> _INSTRUCTIONS FOR THE TASK_
Gather each line below that contains the string "Toggle".

Saved entries
----

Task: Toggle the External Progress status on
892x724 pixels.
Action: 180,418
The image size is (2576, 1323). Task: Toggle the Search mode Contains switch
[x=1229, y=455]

----

> _OUTPUT OF THE TASK_
Task: Toggle the External Progress status on
The image size is (2576, 1323). Task: Toggle the Search mode Contains switch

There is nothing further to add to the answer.